__EXERCISE OBJECTIVE__: Set down exactly the lines from the one containing "Task: Click the Send Invite button" through the last line of the records below, both included, and nothing else.

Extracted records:
++++++++++++++++++++
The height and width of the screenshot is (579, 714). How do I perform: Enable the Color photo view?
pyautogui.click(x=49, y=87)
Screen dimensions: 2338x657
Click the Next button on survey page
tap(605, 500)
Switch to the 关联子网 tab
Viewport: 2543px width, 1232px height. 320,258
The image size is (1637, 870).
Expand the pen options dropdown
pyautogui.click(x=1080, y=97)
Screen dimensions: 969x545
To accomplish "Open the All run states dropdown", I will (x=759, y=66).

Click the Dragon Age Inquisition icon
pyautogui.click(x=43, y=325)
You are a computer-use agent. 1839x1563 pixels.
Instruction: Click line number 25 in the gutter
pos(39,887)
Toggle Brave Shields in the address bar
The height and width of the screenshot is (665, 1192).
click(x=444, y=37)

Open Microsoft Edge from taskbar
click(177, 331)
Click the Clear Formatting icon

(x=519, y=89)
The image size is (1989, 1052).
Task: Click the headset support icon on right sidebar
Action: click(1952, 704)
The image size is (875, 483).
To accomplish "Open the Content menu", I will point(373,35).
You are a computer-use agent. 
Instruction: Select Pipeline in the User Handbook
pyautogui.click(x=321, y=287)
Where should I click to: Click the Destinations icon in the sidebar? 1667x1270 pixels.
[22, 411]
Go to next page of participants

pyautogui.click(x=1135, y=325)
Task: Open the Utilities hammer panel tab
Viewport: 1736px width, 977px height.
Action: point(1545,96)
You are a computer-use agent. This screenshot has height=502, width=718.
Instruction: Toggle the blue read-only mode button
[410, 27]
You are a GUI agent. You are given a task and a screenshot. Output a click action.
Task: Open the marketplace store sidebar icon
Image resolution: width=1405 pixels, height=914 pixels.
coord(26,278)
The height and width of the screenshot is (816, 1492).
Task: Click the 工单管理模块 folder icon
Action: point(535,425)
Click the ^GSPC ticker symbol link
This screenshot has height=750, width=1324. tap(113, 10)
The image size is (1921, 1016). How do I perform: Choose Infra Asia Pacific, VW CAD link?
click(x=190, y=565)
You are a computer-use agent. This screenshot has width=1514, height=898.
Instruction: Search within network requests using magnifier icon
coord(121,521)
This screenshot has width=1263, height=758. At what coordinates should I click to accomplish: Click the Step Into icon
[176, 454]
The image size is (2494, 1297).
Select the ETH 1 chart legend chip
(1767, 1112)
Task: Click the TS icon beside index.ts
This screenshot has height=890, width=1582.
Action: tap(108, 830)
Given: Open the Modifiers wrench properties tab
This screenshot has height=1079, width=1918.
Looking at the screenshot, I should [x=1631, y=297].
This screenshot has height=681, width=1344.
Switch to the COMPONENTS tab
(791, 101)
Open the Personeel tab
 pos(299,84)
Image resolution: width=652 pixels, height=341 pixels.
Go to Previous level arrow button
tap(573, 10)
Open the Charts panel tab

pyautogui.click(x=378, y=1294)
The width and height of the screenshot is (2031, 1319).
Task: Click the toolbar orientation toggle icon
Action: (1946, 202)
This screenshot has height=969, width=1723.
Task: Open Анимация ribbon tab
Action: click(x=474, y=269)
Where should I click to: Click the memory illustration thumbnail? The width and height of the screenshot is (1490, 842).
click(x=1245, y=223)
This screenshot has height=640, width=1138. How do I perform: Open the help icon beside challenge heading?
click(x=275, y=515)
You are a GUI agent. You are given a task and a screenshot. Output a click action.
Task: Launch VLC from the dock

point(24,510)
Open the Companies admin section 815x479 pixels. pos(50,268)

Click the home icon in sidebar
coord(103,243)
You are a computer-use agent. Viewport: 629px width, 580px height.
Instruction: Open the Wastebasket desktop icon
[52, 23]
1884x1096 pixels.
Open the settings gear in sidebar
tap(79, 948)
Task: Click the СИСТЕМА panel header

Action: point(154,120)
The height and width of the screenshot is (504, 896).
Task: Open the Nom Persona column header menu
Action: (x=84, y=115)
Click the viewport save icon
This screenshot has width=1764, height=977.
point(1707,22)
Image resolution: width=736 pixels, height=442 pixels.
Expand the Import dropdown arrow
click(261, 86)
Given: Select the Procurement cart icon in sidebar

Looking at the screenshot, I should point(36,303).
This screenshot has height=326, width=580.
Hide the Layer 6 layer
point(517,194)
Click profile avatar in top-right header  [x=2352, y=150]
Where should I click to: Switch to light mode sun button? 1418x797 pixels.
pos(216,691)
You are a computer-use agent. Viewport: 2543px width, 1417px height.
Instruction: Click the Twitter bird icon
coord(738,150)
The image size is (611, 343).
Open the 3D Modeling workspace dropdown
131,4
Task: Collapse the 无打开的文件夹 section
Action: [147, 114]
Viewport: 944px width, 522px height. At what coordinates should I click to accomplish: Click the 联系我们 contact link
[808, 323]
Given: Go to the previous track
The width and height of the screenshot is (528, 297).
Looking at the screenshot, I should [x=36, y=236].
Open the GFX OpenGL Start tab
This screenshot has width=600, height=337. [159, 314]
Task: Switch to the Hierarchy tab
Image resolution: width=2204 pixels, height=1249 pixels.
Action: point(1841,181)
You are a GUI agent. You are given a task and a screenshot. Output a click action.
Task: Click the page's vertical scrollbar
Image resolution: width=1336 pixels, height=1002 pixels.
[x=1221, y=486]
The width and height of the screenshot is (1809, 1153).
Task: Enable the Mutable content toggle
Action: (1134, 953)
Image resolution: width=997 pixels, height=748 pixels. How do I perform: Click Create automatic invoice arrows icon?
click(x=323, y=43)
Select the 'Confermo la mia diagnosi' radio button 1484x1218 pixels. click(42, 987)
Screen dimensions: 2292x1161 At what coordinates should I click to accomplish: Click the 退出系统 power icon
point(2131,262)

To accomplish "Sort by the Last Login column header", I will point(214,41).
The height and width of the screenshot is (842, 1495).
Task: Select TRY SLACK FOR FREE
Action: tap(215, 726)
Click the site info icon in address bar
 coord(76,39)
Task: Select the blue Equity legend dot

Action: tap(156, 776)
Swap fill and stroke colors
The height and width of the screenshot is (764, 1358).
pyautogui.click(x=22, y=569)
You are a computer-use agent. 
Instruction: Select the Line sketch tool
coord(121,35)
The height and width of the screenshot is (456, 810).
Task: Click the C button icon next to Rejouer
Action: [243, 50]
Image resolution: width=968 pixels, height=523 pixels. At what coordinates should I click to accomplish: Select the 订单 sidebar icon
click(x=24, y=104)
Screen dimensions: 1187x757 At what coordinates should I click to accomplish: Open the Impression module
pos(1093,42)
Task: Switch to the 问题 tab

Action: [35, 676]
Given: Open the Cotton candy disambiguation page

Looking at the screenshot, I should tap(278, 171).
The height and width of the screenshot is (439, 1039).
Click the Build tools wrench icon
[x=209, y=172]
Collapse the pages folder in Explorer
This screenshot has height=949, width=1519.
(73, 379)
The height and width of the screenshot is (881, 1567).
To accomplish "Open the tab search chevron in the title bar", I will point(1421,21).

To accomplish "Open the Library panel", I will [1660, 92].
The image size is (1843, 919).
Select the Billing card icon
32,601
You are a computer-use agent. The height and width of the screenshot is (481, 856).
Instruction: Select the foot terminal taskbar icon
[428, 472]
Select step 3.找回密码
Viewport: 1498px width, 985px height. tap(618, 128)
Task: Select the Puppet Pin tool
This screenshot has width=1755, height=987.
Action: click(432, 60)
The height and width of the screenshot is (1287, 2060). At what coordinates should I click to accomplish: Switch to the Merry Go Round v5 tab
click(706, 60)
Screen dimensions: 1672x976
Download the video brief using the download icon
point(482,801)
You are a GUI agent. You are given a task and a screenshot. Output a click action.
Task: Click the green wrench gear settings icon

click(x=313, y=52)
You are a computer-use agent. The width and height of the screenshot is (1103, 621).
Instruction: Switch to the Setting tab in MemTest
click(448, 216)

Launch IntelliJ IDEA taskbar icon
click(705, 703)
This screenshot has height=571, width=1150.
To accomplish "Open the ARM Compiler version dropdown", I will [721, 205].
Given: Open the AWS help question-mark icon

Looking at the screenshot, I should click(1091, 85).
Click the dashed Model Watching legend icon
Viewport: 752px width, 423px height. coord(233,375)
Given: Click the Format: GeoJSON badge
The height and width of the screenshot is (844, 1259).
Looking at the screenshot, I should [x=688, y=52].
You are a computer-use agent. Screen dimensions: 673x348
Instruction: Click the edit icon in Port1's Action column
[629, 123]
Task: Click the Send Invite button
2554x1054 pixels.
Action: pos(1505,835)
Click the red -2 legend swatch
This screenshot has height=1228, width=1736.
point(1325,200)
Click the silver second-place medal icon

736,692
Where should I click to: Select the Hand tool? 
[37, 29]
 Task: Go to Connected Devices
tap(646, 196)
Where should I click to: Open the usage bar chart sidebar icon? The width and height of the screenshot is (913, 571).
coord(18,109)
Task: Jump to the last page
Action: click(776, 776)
++++++++++++++++++++
__YOUR SOLUTION__:
Task: Click the Send Invite button
2554x1054 pixels.
Action: pos(1505,835)
Click the red -2 legend swatch
This screenshot has height=1228, width=1736.
point(1325,200)
Click the silver second-place medal icon

736,692
Where should I click to: Select the Hand tool? 
[37, 29]
 Task: Go to Connected Devices
tap(646, 196)
Where should I click to: Open the usage bar chart sidebar icon? The width and height of the screenshot is (913, 571).
coord(18,109)
Task: Jump to the last page
Action: click(776, 776)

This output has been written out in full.